(WHAT YOU ARE ASKED TO DO): Take each line from the entries that holds "computer" and copy it out.

(SUPPLIED RECORDS):
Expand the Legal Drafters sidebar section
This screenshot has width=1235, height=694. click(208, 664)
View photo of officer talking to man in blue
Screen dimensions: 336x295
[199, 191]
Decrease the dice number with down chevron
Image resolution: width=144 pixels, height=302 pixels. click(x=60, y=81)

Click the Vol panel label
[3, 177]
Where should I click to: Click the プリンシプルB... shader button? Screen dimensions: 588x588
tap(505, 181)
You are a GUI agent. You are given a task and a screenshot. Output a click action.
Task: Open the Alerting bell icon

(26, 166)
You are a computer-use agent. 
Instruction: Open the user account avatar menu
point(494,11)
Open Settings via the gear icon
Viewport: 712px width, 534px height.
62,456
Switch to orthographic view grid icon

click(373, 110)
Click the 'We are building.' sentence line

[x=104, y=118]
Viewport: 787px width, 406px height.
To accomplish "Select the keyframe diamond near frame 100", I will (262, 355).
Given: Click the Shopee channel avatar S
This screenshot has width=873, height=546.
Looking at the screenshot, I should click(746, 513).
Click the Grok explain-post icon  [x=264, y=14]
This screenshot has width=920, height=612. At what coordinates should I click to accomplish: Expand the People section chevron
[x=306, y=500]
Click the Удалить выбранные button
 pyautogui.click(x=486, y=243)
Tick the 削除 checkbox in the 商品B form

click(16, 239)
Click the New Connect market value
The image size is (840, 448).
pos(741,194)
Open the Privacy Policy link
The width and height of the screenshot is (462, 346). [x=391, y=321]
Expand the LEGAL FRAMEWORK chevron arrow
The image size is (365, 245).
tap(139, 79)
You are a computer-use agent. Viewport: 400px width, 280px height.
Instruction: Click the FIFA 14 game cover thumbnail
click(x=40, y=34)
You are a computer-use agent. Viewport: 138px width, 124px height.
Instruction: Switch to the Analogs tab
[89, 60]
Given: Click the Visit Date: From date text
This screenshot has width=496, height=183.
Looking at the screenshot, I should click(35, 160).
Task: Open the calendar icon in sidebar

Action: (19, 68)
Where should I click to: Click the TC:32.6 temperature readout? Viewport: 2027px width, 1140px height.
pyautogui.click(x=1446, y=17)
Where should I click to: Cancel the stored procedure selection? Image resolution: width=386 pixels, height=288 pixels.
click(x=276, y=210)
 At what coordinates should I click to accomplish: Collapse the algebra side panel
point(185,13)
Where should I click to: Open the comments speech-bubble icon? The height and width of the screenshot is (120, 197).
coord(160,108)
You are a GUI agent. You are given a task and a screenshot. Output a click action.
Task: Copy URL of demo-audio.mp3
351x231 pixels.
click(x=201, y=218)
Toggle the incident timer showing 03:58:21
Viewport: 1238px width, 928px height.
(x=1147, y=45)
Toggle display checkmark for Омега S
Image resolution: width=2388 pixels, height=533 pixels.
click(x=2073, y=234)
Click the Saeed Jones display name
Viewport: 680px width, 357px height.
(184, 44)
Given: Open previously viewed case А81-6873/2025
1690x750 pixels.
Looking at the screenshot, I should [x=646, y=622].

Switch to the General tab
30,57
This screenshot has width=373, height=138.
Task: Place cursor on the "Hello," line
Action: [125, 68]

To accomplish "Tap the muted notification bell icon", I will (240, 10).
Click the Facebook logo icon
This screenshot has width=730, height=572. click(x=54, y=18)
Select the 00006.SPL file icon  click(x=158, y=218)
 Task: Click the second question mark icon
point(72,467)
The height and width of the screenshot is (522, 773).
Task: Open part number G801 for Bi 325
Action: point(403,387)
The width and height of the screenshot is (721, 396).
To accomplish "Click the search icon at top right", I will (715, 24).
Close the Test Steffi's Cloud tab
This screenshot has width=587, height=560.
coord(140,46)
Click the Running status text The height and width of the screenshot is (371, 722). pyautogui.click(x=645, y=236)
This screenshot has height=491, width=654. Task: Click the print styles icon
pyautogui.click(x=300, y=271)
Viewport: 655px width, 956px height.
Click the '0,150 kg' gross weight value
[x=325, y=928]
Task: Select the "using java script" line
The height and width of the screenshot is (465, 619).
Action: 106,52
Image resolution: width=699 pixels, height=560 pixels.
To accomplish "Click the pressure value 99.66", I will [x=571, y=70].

(EXPECTED ANSWER):
You are a computer-use agent. 
You are a computer-use agent. Viewport: 400px width, 280px height.
You are a computer-use agent. Viewport: 138px width, 124px height.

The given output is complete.